1. Michigan v. Long (1983)

2. Facts: Long was arrested, and alleged that his search and seizure rights had been violated.

3. Procedural Posture: The Michigan State Supreme Court ruled that the police search did violated the Fourth Amendment and the Michigan Constitution’s own search and seizure laws.

4. Issue: Whether the Supreme Court has jurisdiction to review state court judgments which concern federal issues, and which are not clearly based on an adequate and independent state law grounds.

5. Holding: Yes. If the state court decision does not] indicate clearly and expressly by means of a “plain statement” that it is alternatively based on bona fide separate, adequate, and independent grounds the Supreme Court has appellate jurisdiction to review the state court ruling.
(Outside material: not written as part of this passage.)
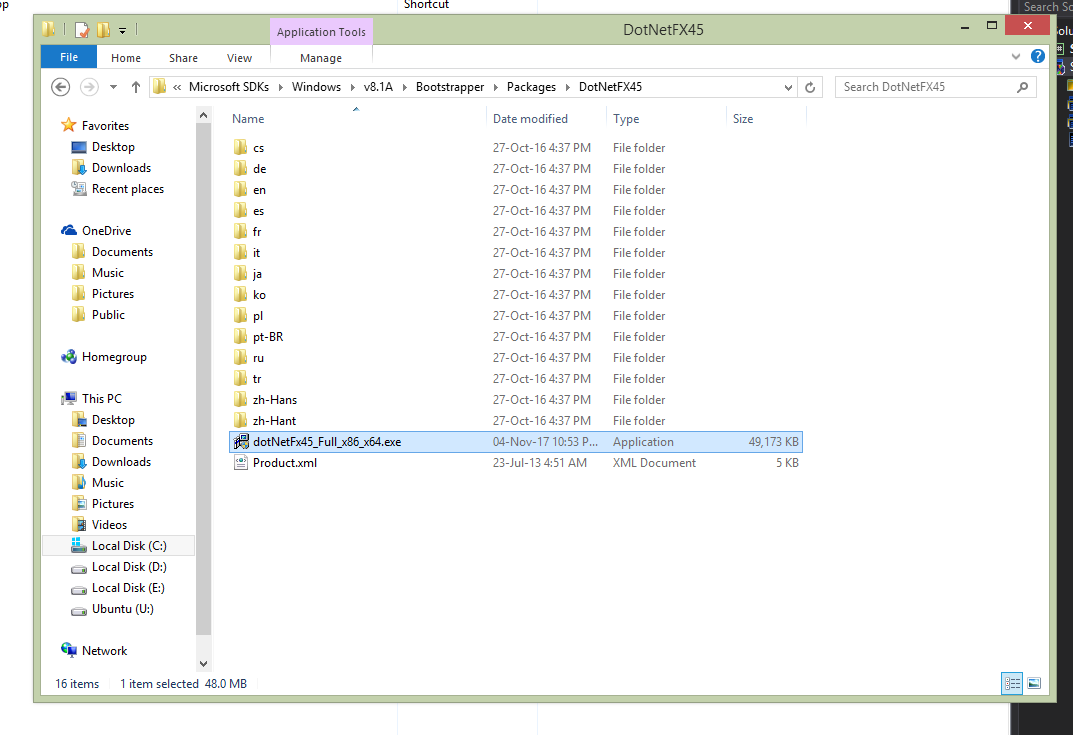Image resolution: width=1073 pixels, height=735 pixels.
Task: Expand the Quick Access Toolbar customization dropdown
Action: pos(121,30)
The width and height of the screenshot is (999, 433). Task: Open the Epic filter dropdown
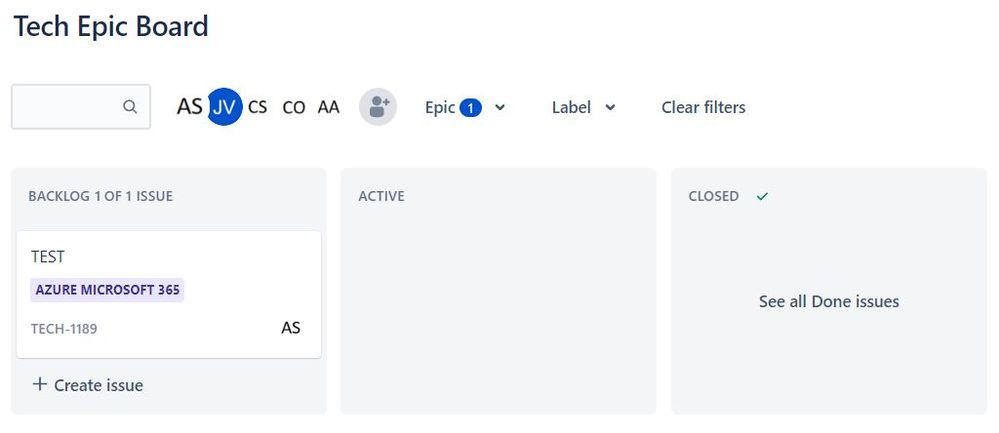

6. Majority Reasoning: O’Connor stated that the Court must assume that there are no adequate grounds when it is not clear from the opinion that there were, and the opinion appears to rest primarily on federal law. It was necessary out of respect for the independence of state courts that the presumption of adequate state grounds go against the states so as to promote clarity, thus avoiding excessive remands and advisory opinions. This promotes uniformity in the states interpretation of federal law.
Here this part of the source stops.